# [What you will do]
Reproduce verbatim the items from the line containing "Screen dimensions: 1289x924" through the line containing "coord(191,594)", with both of those lines included.

#####

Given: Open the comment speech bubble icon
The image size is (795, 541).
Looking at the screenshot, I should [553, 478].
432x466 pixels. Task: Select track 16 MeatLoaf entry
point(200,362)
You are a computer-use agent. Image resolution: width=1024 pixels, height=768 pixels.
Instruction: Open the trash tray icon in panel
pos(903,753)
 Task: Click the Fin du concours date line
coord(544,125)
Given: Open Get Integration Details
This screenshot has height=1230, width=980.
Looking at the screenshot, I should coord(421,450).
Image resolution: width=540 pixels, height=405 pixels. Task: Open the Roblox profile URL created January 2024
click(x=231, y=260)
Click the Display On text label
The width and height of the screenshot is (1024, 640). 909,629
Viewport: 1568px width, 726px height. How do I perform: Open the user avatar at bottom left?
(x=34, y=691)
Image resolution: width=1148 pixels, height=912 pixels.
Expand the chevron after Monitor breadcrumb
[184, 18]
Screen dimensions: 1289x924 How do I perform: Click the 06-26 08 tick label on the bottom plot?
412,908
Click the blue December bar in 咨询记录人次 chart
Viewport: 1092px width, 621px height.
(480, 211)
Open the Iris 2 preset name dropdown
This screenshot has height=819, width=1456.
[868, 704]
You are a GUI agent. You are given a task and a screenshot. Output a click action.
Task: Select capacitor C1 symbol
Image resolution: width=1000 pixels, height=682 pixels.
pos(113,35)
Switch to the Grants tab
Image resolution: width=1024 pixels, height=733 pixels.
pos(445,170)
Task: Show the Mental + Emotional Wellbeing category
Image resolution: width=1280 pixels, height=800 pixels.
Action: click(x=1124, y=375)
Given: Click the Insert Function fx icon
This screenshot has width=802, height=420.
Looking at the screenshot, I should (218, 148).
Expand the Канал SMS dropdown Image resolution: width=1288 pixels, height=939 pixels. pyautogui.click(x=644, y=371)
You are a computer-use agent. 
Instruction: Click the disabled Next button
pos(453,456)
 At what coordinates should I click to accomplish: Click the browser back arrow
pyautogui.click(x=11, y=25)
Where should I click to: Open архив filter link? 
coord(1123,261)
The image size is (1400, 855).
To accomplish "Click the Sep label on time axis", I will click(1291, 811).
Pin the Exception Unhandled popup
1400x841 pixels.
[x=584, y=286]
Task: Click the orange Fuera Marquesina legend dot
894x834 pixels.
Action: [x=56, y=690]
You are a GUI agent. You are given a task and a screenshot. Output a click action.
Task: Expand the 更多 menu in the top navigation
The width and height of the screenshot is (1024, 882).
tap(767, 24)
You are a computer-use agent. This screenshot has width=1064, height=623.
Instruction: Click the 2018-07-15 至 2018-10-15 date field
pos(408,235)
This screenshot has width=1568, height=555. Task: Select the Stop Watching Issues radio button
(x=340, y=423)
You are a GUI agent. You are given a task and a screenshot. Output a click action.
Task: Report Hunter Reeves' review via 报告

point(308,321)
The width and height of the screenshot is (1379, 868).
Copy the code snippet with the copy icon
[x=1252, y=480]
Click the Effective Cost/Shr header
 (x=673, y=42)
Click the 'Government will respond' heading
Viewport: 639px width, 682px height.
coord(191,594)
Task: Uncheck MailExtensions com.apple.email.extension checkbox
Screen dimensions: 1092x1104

#####

# [Answer below]
Screen dimensions: 1289x924 How do I perform: Click the 06-26 08 tick label on the bottom plot?
412,908
Click the blue December bar in 咨询记录人次 chart
Viewport: 1092px width, 621px height.
(480, 211)
Open the Iris 2 preset name dropdown
This screenshot has height=819, width=1456.
[868, 704]
You are a GUI agent. You are given a task and a screenshot. Output a click action.
Task: Select capacitor C1 symbol
Image resolution: width=1000 pixels, height=682 pixels.
pos(113,35)
Switch to the Grants tab
Image resolution: width=1024 pixels, height=733 pixels.
pos(445,170)
Task: Show the Mental + Emotional Wellbeing category
Image resolution: width=1280 pixels, height=800 pixels.
Action: click(x=1124, y=375)
Given: Click the Insert Function fx icon
This screenshot has width=802, height=420.
Looking at the screenshot, I should (218, 148).
Expand the Канал SMS dropdown Image resolution: width=1288 pixels, height=939 pixels. pyautogui.click(x=644, y=371)
You are a computer-use agent. 
Instruction: Click the disabled Next button
pos(453,456)
 At what coordinates should I click to accomplish: Click the browser back arrow
pyautogui.click(x=11, y=25)
Where should I click to: Open архив filter link? 
coord(1123,261)
The image size is (1400, 855).
To accomplish "Click the Sep label on time axis", I will click(1291, 811).
Pin the Exception Unhandled popup
1400x841 pixels.
[x=584, y=286]
Task: Click the orange Fuera Marquesina legend dot
894x834 pixels.
Action: [x=56, y=690]
You are a GUI agent. You are given a task and a screenshot. Output a click action.
Task: Expand the 更多 menu in the top navigation
The width and height of the screenshot is (1024, 882).
tap(767, 24)
You are a computer-use agent. This screenshot has width=1064, height=623.
Instruction: Click the 2018-07-15 至 2018-10-15 date field
pos(408,235)
This screenshot has width=1568, height=555. Task: Select the Stop Watching Issues radio button
(x=340, y=423)
You are a GUI agent. You are given a task and a screenshot. Output a click action.
Task: Report Hunter Reeves' review via 报告

point(308,321)
The width and height of the screenshot is (1379, 868).
Copy the code snippet with the copy icon
[x=1252, y=480]
Click the Effective Cost/Shr header
 (x=673, y=42)
Click the 'Government will respond' heading
Viewport: 639px width, 682px height.
coord(191,594)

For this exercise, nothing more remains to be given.